▸ **EXERCISE BRIEF**: What you return should be the line containing "The width and height of the screenshot is (933, 933)." and each line after it to the end of the records, copied exactly.

▸ **RAW DATA**:
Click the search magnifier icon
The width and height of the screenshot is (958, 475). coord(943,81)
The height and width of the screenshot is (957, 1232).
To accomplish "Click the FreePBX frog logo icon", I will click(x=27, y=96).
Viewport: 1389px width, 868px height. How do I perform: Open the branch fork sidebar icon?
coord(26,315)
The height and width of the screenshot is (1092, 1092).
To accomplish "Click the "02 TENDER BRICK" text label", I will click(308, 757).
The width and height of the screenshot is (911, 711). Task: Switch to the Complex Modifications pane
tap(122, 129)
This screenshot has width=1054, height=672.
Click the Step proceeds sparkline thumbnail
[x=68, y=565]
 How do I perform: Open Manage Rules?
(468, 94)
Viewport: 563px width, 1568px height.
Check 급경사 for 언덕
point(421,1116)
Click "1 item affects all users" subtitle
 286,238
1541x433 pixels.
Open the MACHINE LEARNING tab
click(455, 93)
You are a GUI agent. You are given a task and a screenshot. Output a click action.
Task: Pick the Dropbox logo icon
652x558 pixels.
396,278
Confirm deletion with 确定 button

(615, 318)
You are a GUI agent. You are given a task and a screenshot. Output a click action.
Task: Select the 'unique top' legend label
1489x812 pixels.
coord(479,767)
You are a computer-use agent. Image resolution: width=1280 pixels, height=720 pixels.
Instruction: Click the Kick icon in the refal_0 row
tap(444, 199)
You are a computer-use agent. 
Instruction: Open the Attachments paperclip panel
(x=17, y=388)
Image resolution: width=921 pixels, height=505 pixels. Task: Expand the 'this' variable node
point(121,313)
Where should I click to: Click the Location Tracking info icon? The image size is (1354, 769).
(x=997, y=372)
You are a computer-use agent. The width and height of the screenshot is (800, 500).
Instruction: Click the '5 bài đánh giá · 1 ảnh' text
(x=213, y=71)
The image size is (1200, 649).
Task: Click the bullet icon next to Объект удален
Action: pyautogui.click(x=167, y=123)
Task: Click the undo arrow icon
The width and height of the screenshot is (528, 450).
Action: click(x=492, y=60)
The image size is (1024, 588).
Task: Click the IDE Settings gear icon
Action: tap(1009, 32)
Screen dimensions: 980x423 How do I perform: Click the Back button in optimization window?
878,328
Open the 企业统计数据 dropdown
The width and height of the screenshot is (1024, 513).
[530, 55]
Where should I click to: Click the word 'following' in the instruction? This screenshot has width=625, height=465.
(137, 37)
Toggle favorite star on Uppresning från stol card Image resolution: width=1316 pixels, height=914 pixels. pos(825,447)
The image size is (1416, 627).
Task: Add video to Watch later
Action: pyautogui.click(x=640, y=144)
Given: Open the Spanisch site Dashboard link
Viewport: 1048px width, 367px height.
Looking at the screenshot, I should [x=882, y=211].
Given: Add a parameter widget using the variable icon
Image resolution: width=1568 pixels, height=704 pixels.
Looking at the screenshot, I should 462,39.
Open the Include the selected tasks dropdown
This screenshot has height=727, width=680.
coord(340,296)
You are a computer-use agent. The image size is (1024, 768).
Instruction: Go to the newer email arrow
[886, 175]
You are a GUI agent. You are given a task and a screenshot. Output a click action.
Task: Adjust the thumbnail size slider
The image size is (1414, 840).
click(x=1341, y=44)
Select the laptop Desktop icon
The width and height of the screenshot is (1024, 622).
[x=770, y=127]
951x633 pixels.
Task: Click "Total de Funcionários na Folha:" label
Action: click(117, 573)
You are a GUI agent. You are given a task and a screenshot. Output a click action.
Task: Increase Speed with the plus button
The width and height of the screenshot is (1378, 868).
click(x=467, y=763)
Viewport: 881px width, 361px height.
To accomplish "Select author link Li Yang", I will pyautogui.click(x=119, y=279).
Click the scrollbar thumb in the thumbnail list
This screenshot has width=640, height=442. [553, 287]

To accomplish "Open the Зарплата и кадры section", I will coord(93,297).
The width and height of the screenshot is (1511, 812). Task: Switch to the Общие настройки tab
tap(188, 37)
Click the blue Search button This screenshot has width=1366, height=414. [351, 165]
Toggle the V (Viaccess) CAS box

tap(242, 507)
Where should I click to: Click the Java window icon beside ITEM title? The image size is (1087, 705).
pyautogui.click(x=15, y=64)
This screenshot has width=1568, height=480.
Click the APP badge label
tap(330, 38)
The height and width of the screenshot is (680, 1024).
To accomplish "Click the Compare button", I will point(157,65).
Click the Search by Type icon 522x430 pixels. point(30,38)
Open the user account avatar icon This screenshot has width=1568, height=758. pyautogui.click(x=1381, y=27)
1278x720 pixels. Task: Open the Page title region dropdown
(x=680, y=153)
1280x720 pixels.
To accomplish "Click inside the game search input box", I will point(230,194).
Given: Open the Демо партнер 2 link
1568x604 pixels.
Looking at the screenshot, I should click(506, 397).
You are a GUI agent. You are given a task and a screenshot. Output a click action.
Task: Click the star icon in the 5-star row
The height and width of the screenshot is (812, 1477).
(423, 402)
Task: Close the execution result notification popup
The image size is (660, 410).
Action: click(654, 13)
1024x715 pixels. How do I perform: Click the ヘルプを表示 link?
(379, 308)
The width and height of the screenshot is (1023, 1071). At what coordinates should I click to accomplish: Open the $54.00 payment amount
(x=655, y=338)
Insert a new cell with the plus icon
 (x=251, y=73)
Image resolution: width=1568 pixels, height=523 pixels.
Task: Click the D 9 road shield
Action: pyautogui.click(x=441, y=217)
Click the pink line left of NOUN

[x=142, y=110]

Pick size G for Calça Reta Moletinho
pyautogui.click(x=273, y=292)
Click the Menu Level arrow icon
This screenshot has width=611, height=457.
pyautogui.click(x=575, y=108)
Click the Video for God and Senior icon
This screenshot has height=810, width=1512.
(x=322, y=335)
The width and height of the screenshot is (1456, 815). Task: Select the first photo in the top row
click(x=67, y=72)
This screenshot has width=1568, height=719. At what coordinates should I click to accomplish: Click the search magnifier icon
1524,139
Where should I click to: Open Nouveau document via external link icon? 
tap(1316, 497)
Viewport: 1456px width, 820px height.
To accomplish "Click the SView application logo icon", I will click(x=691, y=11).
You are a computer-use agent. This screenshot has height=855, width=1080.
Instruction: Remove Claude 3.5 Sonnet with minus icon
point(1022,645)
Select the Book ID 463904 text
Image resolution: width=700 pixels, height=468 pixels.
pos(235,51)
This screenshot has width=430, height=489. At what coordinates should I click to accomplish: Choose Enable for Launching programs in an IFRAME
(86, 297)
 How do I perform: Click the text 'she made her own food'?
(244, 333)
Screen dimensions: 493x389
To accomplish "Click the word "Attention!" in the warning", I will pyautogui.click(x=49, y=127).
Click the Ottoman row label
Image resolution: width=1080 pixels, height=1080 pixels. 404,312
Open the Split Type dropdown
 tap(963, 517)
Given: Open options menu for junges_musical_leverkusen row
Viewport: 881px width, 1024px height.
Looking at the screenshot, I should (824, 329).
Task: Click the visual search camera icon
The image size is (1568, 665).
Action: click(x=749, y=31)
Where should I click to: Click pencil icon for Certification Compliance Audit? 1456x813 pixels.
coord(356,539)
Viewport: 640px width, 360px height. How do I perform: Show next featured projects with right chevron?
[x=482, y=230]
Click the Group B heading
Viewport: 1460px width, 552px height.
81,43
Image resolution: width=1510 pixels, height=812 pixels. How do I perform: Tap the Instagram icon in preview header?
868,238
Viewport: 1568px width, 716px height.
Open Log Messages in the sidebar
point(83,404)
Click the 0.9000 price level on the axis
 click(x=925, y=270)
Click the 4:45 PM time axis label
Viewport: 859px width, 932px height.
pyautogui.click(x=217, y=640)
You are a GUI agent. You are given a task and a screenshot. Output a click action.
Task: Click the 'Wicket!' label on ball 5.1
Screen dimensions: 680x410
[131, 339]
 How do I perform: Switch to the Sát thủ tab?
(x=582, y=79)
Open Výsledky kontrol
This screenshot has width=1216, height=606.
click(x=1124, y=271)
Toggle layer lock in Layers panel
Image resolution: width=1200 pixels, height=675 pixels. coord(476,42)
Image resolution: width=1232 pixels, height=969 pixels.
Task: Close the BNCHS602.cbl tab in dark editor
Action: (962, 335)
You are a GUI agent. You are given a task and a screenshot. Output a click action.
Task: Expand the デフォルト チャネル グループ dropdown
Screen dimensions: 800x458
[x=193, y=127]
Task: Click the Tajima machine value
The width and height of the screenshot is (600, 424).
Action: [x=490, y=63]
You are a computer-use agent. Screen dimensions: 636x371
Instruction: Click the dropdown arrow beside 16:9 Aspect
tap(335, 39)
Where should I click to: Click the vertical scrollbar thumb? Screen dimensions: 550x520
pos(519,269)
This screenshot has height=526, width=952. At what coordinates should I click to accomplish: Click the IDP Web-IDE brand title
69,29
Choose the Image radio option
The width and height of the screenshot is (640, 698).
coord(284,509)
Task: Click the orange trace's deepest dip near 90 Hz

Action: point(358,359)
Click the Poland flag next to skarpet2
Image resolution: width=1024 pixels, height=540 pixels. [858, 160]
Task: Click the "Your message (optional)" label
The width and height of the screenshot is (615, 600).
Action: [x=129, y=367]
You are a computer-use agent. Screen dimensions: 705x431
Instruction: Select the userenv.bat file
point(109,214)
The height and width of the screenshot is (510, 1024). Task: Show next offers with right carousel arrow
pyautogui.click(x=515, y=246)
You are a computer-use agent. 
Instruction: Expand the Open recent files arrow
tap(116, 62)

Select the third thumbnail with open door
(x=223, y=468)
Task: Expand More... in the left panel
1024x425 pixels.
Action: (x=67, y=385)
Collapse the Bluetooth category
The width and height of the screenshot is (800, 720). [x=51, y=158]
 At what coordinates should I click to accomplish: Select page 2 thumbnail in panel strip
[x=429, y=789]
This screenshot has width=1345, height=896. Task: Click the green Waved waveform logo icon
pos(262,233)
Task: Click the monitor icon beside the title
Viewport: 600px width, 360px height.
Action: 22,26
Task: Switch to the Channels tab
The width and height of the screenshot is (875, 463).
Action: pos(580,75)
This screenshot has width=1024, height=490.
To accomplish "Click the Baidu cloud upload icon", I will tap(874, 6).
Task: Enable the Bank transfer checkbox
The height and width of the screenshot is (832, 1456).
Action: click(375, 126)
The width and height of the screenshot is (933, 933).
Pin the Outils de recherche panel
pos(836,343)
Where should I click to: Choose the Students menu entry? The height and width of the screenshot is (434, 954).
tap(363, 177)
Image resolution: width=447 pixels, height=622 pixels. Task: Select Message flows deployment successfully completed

▸ **WRITTEN RESPONSE**:
The width and height of the screenshot is (933, 933).
Pin the Outils de recherche panel
pos(836,343)
Where should I click to: Choose the Students menu entry? The height and width of the screenshot is (434, 954).
tap(363, 177)
Image resolution: width=447 pixels, height=622 pixels. Task: Select Message flows deployment successfully completed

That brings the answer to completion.